--- Start The data ---

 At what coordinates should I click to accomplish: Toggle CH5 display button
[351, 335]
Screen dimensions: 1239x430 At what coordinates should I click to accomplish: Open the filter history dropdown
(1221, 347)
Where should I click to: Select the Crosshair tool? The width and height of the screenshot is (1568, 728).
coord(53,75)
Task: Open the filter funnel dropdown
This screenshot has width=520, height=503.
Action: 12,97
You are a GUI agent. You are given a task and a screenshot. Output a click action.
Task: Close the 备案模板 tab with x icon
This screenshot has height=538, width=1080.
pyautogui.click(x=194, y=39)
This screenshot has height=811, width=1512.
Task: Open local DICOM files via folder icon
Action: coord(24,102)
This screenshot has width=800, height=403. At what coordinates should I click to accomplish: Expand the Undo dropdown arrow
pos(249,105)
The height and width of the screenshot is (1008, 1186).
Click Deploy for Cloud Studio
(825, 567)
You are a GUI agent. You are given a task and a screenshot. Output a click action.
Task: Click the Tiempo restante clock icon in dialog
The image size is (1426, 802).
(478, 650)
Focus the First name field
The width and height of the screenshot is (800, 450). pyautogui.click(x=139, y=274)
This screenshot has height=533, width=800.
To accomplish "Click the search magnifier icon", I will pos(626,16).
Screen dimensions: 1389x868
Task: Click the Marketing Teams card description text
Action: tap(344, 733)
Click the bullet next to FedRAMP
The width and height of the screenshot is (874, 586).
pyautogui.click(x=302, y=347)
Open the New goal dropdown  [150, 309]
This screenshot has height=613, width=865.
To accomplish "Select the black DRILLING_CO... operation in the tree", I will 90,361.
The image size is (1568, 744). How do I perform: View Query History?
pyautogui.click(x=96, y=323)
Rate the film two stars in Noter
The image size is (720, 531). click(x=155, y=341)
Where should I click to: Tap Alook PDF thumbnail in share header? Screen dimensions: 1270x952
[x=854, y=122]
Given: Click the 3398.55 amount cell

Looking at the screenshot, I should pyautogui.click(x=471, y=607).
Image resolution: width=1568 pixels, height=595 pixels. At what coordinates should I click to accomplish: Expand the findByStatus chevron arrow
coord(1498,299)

--- End The data ---

> **What you should do**
Convert all the rows above into a Markdown table with two columns, Number and Line, putting each line in its own table row with its running number and omitting any blank lines.

> **Result of the exercise**
| Number | Line |
|---|---|
| 1 |  At what coordinates should I click to accomplish: Toggle CH5 display button |
| 2 | [351, 335] |
| 3 | Screen dimensions: 1239x430 At what coordinates should I click to accomplish: Open the filter history dropdown |
| 4 | (1221, 347) |
| 5 | Where should I click to: Select the Crosshair tool? The width and height of the screenshot is (1568, 728). |
| 6 | coord(53,75) |
| 7 | Task: Open the filter funnel dropdown |
| 8 | This screenshot has width=520, height=503. |
| 9 | Action: 12,97 |
| 10 | You are a GUI agent. You are given a task and a screenshot. Output a click action. |
| 11 | Task: Close the 备案模板 tab with x icon |
| 12 | This screenshot has height=538, width=1080. |
| 13 | pyautogui.click(x=194, y=39) |
| 14 | This screenshot has height=811, width=1512. |
| 15 | Task: Open local DICOM files via folder icon |
| 16 | Action: coord(24,102) |
| 17 | This screenshot has width=800, height=403. At what coordinates should I click to accomplish: Expand the Undo dropdown arrow |
| 18 | pos(249,105) |
| 19 | The height and width of the screenshot is (1008, 1186). |
| 20 | Click Deploy for Cloud Studio |
| 21 | (825, 567) |
| 22 | You are a GUI agent. You are given a task and a screenshot. Output a click action. |
| 23 | Task: Click the Tiempo restante clock icon in dialog |
| 24 | The image size is (1426, 802). |
| 25 | (478, 650) |
| 26 | Focus the First name field |
| 27 | The width and height of the screenshot is (800, 450). pyautogui.click(x=139, y=274) |
| 28 | This screenshot has height=533, width=800. |
| 29 | To accomplish "Click the search magnifier icon", I will pos(626,16). |
| 30 | Screen dimensions: 1389x868 |
| 31 | Task: Click the Marketing Teams card description text |
| 32 | Action: tap(344, 733) |
| 33 | Click the bullet next to FedRAMP |
| 34 | The width and height of the screenshot is (874, 586). |
| 35 | pyautogui.click(x=302, y=347) |
| 36 | Open the New goal dropdown  [150, 309] |
| 37 | This screenshot has height=613, width=865. |
| 38 | To accomplish "Select the black DRILLING_CO... operation in the tree", I will 90,361. |
| 39 | The image size is (1568, 744). How do I perform: View Query History? |
| 40 | pyautogui.click(x=96, y=323) |
| 41 | Rate the film two stars in Noter |
| 42 | The image size is (720, 531). click(x=155, y=341) |
| 43 | Where should I click to: Tap Alook PDF thumbnail in share header? Screen dimensions: 1270x952 |
| 44 | [x=854, y=122] |
| 45 | Given: Click the 3398.55 amount cell |
| 46 | Looking at the screenshot, I should pyautogui.click(x=471, y=607). |
| 47 | Image resolution: width=1568 pixels, height=595 pixels. At what coordinates should I click to accomplish: Expand the findByStatus chevron arrow |
| 48 | coord(1498,299) |